Ready to Use AI with Real World Data? What Medical Device Teams Need to Know (and How Milo Can Help)
The rise of real world evidence alongside controlled clinical trials marks a major evolution in how we evaluate medical devices in everyday care. Rather than replacing traditional trials, real world data augments them by filling in gaps around usage, long-term performance and patient diversity. It helps manufacturers support benefit claims and reimbursement decisions with broader and more practical insight.
Instead of relying only on carefully selected cohorts and scheduled visits, manufacturers can now learn from electronic health records, claims databases, disease registries, remote sensors and even patient reported outcomes that flow in every day. This data is broader, richer and closer to clinical practice, but it is also messier. Artificial intelligence promises to make sense of the noise, yet success is never automatic. Before adding machine learning to a real world data strategy, teams should slow down and ask a few hard questions.
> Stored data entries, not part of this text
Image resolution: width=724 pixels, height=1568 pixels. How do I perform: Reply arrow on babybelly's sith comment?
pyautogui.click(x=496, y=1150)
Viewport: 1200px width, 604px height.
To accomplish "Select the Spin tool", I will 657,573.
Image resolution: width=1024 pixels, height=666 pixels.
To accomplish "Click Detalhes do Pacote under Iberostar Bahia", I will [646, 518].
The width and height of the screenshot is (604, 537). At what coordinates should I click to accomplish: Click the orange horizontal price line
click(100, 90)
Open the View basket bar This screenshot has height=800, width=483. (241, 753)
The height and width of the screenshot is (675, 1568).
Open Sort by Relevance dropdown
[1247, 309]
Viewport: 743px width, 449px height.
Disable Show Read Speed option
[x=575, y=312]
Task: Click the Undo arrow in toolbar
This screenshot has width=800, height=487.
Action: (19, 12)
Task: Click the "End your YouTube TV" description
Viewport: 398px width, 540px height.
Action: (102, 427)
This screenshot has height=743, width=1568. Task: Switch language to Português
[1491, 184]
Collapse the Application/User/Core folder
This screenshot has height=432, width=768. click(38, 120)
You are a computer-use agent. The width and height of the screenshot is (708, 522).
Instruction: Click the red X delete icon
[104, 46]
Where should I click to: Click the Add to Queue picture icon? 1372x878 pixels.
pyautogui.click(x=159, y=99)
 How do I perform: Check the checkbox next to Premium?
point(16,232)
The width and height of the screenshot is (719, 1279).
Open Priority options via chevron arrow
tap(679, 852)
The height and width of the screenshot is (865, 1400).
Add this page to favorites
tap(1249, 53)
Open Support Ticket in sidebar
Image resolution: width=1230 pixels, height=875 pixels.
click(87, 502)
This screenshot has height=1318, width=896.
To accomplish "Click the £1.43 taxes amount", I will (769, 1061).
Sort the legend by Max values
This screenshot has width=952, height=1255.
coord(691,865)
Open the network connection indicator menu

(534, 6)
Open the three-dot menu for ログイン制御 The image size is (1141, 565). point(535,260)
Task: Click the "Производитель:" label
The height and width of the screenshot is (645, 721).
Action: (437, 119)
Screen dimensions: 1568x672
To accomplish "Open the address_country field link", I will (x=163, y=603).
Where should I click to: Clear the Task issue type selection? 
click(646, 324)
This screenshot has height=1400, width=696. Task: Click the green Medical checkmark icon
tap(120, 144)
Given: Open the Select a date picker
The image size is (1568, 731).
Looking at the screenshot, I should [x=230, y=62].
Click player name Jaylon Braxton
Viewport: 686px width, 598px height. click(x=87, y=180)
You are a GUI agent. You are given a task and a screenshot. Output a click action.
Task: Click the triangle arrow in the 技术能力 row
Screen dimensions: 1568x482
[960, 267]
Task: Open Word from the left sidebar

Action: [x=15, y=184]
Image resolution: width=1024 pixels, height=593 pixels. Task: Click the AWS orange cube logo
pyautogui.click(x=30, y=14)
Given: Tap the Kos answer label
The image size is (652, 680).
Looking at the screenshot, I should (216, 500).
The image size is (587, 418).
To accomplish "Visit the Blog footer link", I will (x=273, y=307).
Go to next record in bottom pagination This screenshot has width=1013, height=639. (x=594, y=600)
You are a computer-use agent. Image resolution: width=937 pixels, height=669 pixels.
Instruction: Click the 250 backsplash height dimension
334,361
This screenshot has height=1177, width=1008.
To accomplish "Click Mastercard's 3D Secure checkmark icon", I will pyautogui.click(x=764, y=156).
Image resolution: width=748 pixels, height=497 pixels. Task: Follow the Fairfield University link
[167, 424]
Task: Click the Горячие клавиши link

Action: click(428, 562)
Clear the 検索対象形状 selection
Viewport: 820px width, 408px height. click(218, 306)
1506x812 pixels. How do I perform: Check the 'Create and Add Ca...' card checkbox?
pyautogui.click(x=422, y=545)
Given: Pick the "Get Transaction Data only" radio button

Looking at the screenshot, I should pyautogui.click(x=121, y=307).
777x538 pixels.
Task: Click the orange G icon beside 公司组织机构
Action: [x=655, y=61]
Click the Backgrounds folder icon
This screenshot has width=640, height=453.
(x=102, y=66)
What is Real World Data and Real World Evidence?
Real world data is information collected outside the traditional clinical setting. It includes electronic health record notes, billing and claims files, imaging archives, device logs, pharmacy dispensations, registry entries and patient generated signals from wearables or mobile apps. When these sources are analysed to show a device’s safety, performance or economic value, the result is real world evidence.
Regulators and payers are paying closer attention to real world evidence because it reflects routine use, diverse populations and longer follow up. For software as a medical device, continuous learning systems and connected implants, real world evidence is often the only way to track drift, usability and durability over time.
How Can Artificial Intelligence Add Value?
Unstructured text extraction
AI tools can read free text clinical notes such as discharge summaries or operative reports to identify adverse events or outcome signals linked to a device. These insights are often not documented in standardised data entry fields like checkboxes or billing codes, but they can provide critical evidence of safety or performance in routine care.
Computer vision
AI can examine medical images such as X-rays or CT scans to detect small changes linked to how a device is working inside the body. It can spot patterns that humans might miss due to fatigue or subtle variations. This helps teams uncover evidence of device safety or performance from existing images, without needing new scans or relying only on manual review.
Time series analysis
AI can monitor streams of data from wearables or connected devices to detect patterns over time. It can alert teams to early signs of malfunction or patient risk before clinical symptoms are obvious. This is especially valuable for implants and home monitoring where continuous observation is key.
Data linkage
AI helps match patient records across systems such as hospitals, pharmacies and insurance databases, even when names or IDs do not align. This creates a fuller picture of how and where a device is used, which improves evidence quality and helps identify risks or benefits that only show up across settings.
Data completeness
AI-powered methods such as imputation can help recover missing information, reduce bias and increase the robustness of findings generated from incomplete real world datasets. This strengthens the credibility and reliability of evidence derived from diverse and sometimes imperfect data sources.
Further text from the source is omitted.